Work to complete:
Which lines below include "Select"? Copy them all.

- - - - - - -

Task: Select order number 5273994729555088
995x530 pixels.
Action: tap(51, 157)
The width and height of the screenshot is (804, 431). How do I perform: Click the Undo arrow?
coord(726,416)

- - - - - - -

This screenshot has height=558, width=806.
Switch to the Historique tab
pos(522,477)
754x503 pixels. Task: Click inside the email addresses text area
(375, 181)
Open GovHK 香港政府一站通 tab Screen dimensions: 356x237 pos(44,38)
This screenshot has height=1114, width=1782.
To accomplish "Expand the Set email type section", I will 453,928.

- - - - - - -

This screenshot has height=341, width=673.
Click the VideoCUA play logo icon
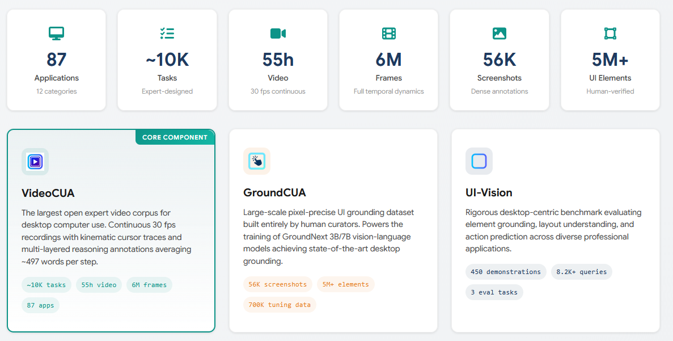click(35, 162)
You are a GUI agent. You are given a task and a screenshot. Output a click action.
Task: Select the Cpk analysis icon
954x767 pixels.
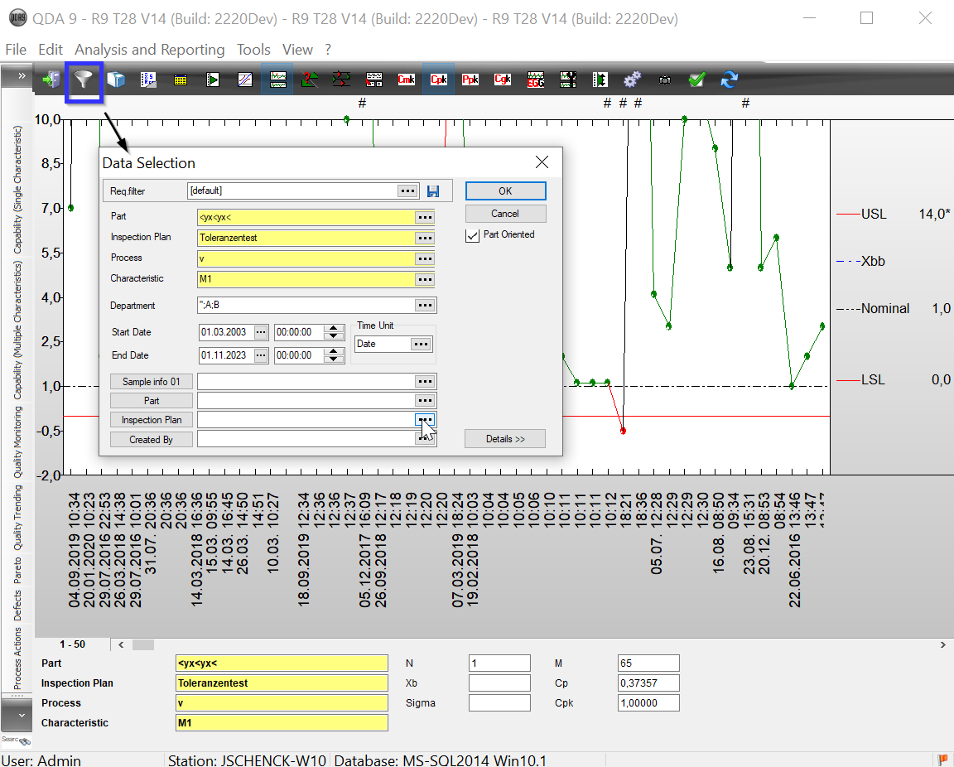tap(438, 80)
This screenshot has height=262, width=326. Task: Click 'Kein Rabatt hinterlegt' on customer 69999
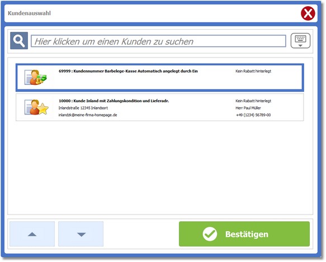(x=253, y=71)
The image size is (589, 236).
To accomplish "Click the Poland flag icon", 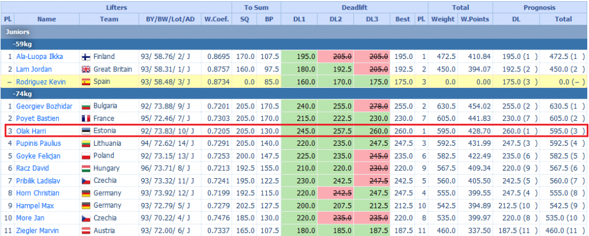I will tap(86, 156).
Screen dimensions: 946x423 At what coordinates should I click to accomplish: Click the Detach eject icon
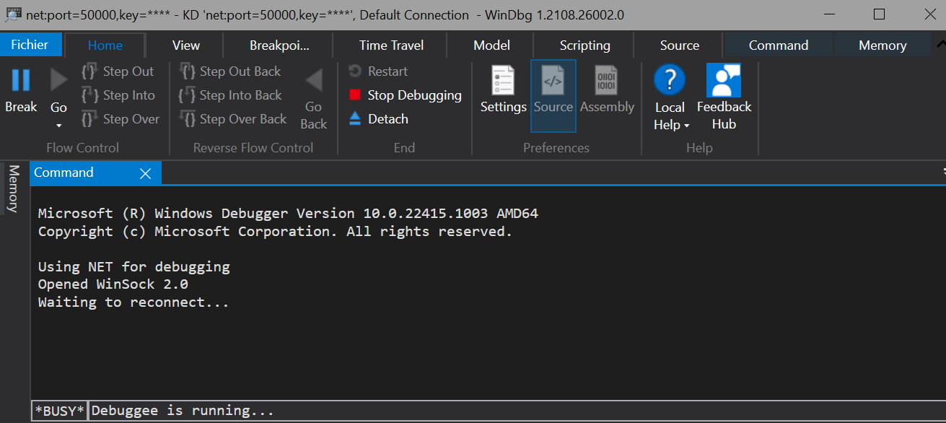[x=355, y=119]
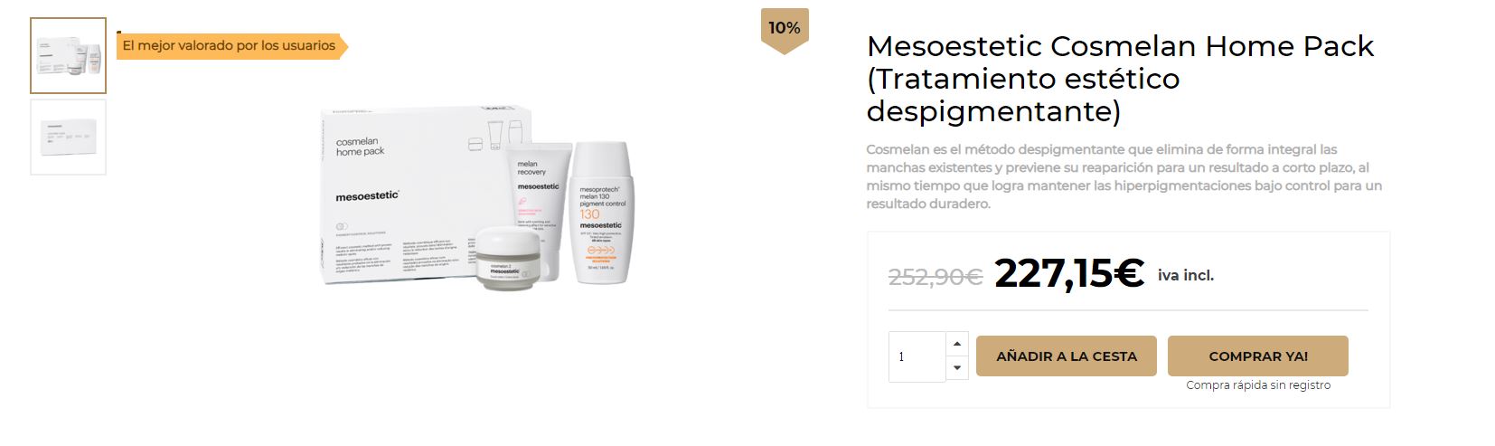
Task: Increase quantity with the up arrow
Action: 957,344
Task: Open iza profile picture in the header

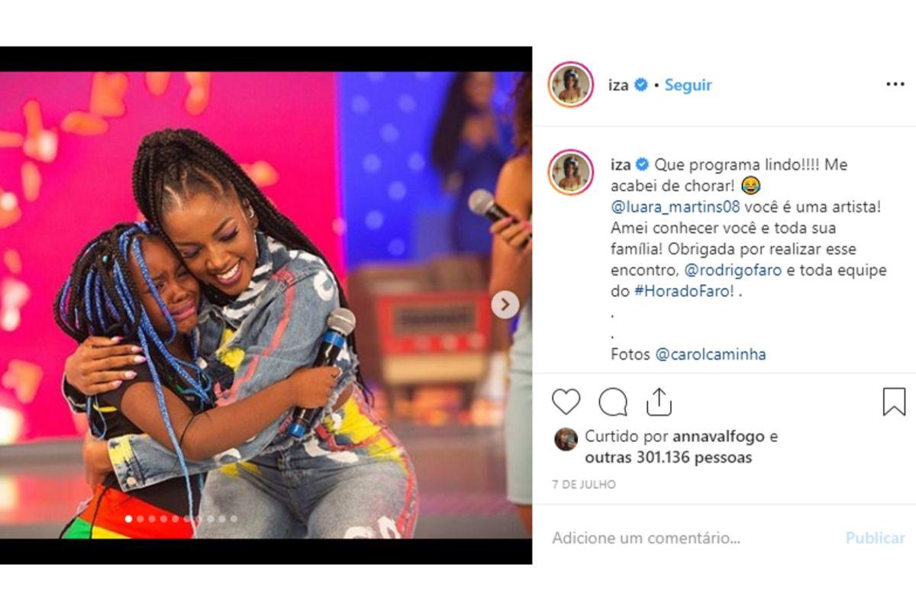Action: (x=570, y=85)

- - - - - - -

Task result:
Task: Select order number 5273994729555088
Task: Select the Cpk analysis icon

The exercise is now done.